Within non-dual awareness, one understands that seeing through one’s physical eyes returns the movie-like projection of separation in an innumerable set of forms.

Thoughts equal cause. Experience equals effect. There is only one being. It is comprised of one thought. That thought is love.

The body itself then is merely a projection (effect) and not the exclusive entirety of anyone. The illusion of the body (as self) is one of identity and it is essentially made through the acceptance and amplification of an artificial thought geometry (self-definition) by an immeasurably powerful being - which is what you truly are - though I recognize that this can be radically difficult to understand while you are absolutely and entirely convinced that what you see in the mirror is all of you.

If you then believe this about you, what will you believe about your brothers, sisters, friends, neighbors and parents? The same thing, right? And herein lies the origination of all conflict - your belief about you. You accept it, then of course, open your eyes and verify it...wallah, what do you see but other bodies, surprised?

Surprise is a peculiar reaction within non-dual awareness - there it is downright weird.

"It is no proof of a man's understanding to be able to confirm whatever he pleases; but to be able to discern that what is true is true, and that what is false is false, this is the mark and character of intelligence."
-Swedenborg-

So, my illusory experience could be compared to a man sitting in a movie theater yelling at the screen and getting genuinely angry at what he’s watching - or, conversely, getting very excited and happy. Both reactions are my personal returns on my investments in an artificial thought geometry - beginning with my acceptance of my self-proposal that the body in the mirror is the entirety of me. By accepting this idea of identity, of self, what have I gained? The return on these investments is disappointment, confusion, stress, and anxiety. Not recognizing the deeper reason behind this promotes the original state of denial which can result in seemingly worsening experiences like physical or mental illness.

That the movie screen didn’t respond to my frantic exclamations (good or bad, happy or sad) consistently made matters worse. What is the movie screen? The people, the relationships, the road, what I see on Earth, etc.; in essence, the movie screen is what I believe to be external to me during any moment of awareness. And, why do I both engage the screen and even set expectations for preferred outcomes?

Because I think I’m there, in the screen, in the movie, a character, sometimes an actor (occasionally aware he’s acting), sometimes caught in unwanted experiences, and sometimes caught in seemingly beautiful ones. And, all the while that I’m there, I’m evaluating, comparing, struggling, and generally speaking - doing what the ego does - and haven’t a clue that I’m the actual author of the movie's script. It is from this identity (thought location = clueless-ness) that the very geometry (way) within which you live and experience your life is originated.

How does this work? The geometry (self-definition) essentially forms the shape of the lens through which I project what I want to see. Then my experiences naturally provide evidence of what I want to believe about me, everyone else, and life in general.

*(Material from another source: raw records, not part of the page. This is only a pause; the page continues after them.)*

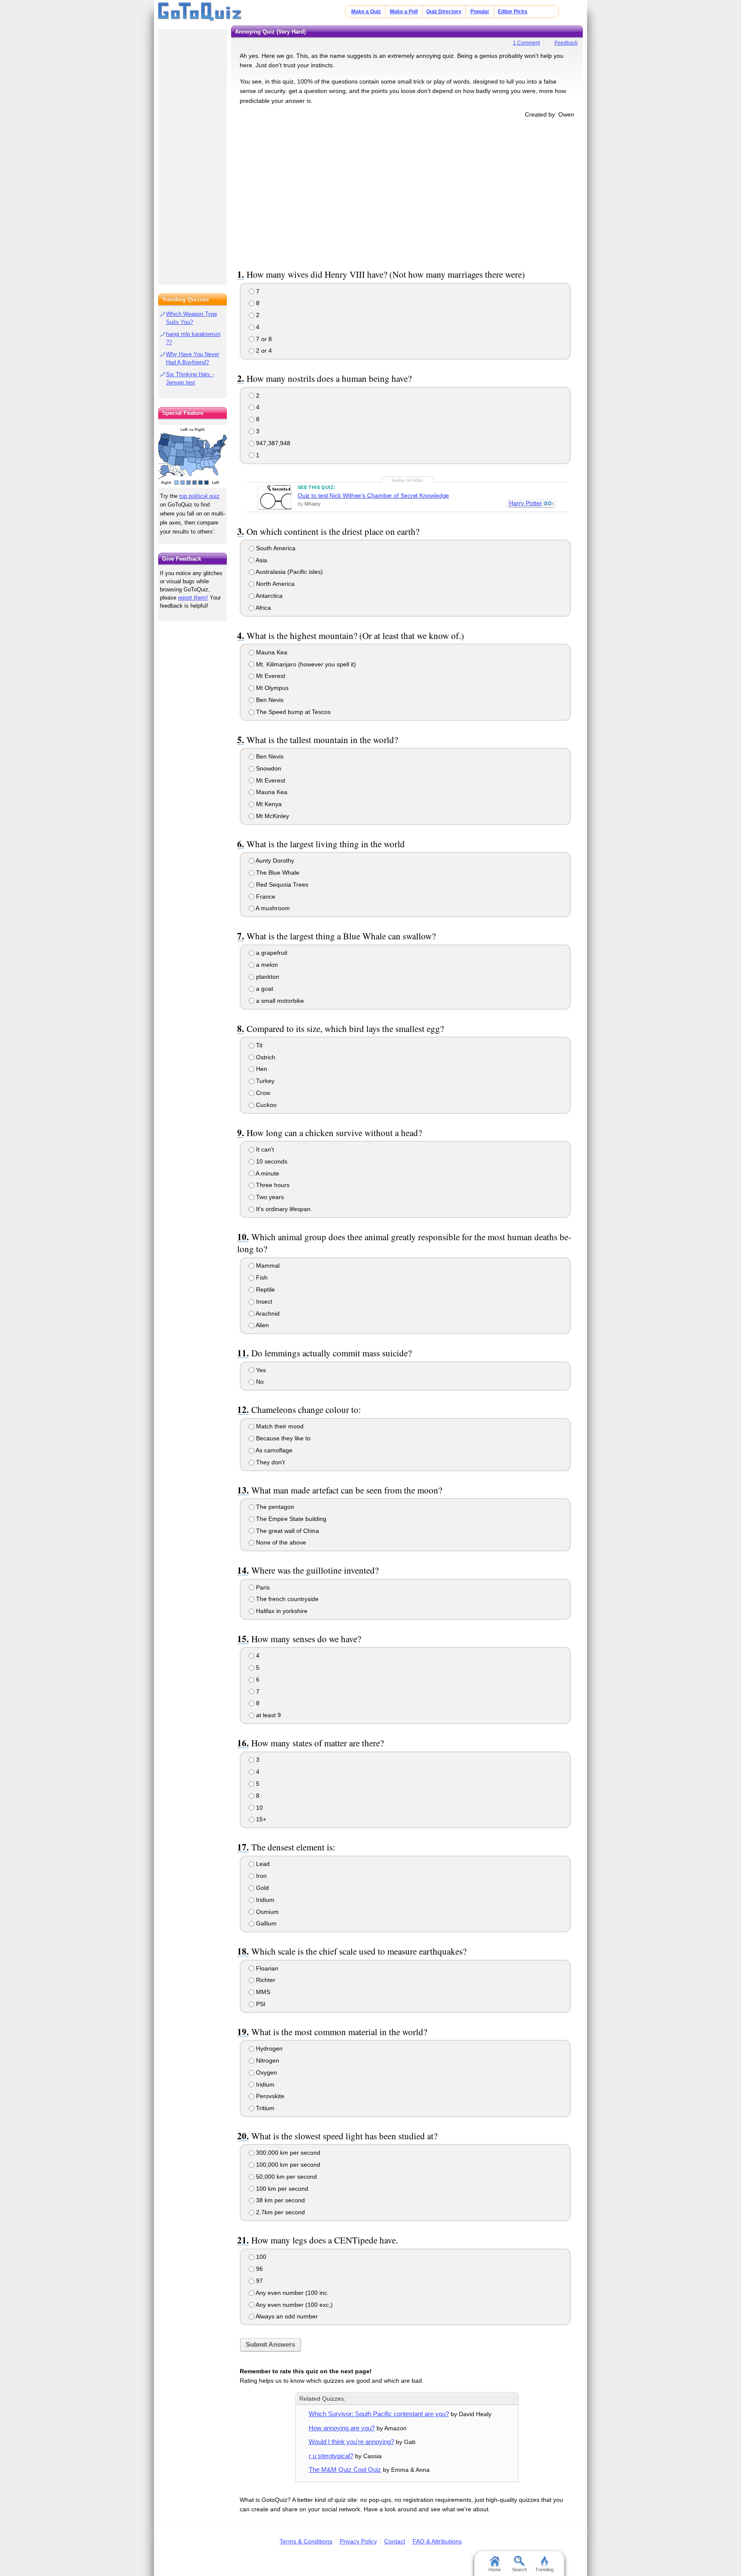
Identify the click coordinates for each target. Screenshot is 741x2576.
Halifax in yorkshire (280, 1610)
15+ (260, 1819)
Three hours (271, 1185)
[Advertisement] (407, 192)
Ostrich (264, 1057)
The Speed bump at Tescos (292, 711)
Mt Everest (269, 675)
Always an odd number (286, 2316)
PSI (259, 2003)
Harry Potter (525, 503)
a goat (263, 988)
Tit (258, 1045)
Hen (260, 1068)
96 (258, 2268)
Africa (262, 607)
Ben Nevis (268, 699)
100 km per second (281, 2188)
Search (519, 2569)
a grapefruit (270, 952)
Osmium (266, 1911)
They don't (269, 1462)
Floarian (266, 1968)
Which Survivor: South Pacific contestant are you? (379, 2413)
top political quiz (199, 496)
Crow (262, 1092)
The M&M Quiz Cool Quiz (345, 2469)
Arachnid (267, 1313)
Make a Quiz (366, 12)
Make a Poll (404, 12)
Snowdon (267, 768)
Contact (394, 2541)
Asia (260, 560)
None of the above (280, 1542)
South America (274, 548)
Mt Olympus (271, 687)
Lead (262, 1863)
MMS (262, 1991)
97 (258, 2280)
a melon (266, 964)
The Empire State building (290, 1518)
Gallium (265, 1923)
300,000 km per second (287, 2152)
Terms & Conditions (306, 2541)
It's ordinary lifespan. (283, 1209)
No (259, 1381)
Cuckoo (265, 1104)
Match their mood (279, 1426)
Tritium (264, 2108)
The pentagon (274, 1506)
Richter (264, 1979)
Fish (261, 1277)
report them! (193, 597)
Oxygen (265, 2072)
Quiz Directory (443, 12)
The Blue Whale (276, 872)
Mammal (267, 1265)
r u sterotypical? (331, 2455)
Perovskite (269, 2096)
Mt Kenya (268, 804)
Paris (262, 1587)
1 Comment (526, 43)
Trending (544, 2569)
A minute (266, 1173)
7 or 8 (263, 339)
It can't (264, 1149)
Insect (263, 1301)
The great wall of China (286, 1530)
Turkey (264, 1080)
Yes (260, 1370)
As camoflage (273, 1450)
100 (260, 2256)
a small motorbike (279, 1000)
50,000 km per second (285, 2176)
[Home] (200, 12)
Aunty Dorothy (274, 860)
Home (494, 2569)
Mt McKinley (271, 816)
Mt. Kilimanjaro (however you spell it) (305, 664)
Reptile (264, 1289)
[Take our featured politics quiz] (192, 456)
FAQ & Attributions (437, 2541)
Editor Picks (512, 12)
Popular (479, 12)
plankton (266, 976)
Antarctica (268, 595)
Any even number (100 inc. (291, 2292)
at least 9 (267, 1715)
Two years (269, 1197)
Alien (261, 1325)
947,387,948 (272, 443)
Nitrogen (266, 2060)
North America (274, 583)
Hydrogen (268, 2048)
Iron (260, 1875)
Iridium (264, 1899)
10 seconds (270, 1161)
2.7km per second (279, 2212)
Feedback (566, 43)
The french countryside (286, 1598)
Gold (261, 1887)
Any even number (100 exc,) (293, 2304)
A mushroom (272, 908)
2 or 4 (263, 350)
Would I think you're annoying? (351, 2441)
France (264, 896)
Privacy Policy (358, 2541)
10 (258, 1807)
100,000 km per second (287, 2164)
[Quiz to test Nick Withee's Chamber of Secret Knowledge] (274, 497)
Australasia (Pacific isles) (288, 571)
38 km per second (279, 2200)
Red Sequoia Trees (281, 884)
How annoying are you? (342, 2428)
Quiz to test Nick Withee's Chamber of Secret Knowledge (373, 495)
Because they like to (282, 1438)
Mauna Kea (270, 652)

If you are following this logical path and are being a bit introspective, you may be seeing that, thinking that one is (exclusively) in the dream, must yield a rather peculiar but not so unfamiliar pendulum-like, unstable, insecure, and ironic life experience. It does this because the dream is comprised of unreality which can't be stable or stabilizing.

Have you ever had a dream? Do you see the similarity? This then is like a dream. A dream is not a place anyone I've known would want to set up an anchor for their life - yet, having done this many times, and consistently disappointed with the results - I started to wonder about the value of my chosen ballast.

Attempts then, again from within the dream, to take control and make a specific outcome will always fail. Seek and do not find is the hidden purpose of the dream. And, subsequent attempts to figure out why control isn't possible, and why one's glass menagerie must repeatedly shatter, may yield a frantic downward spiral in the thoughts.

A characteristic, somewhat tricky, about being in the dream is that cause and effect seem to switch places in relationship to each other - effect becomes cause, and cause becomes effect. In simpler English, you examine each encounter or situation you seem to be having by various attributes it presents, then react to it. But, since you authored what you're experiencing what exactly are you doing by attempting to fix it from within it? Nothing.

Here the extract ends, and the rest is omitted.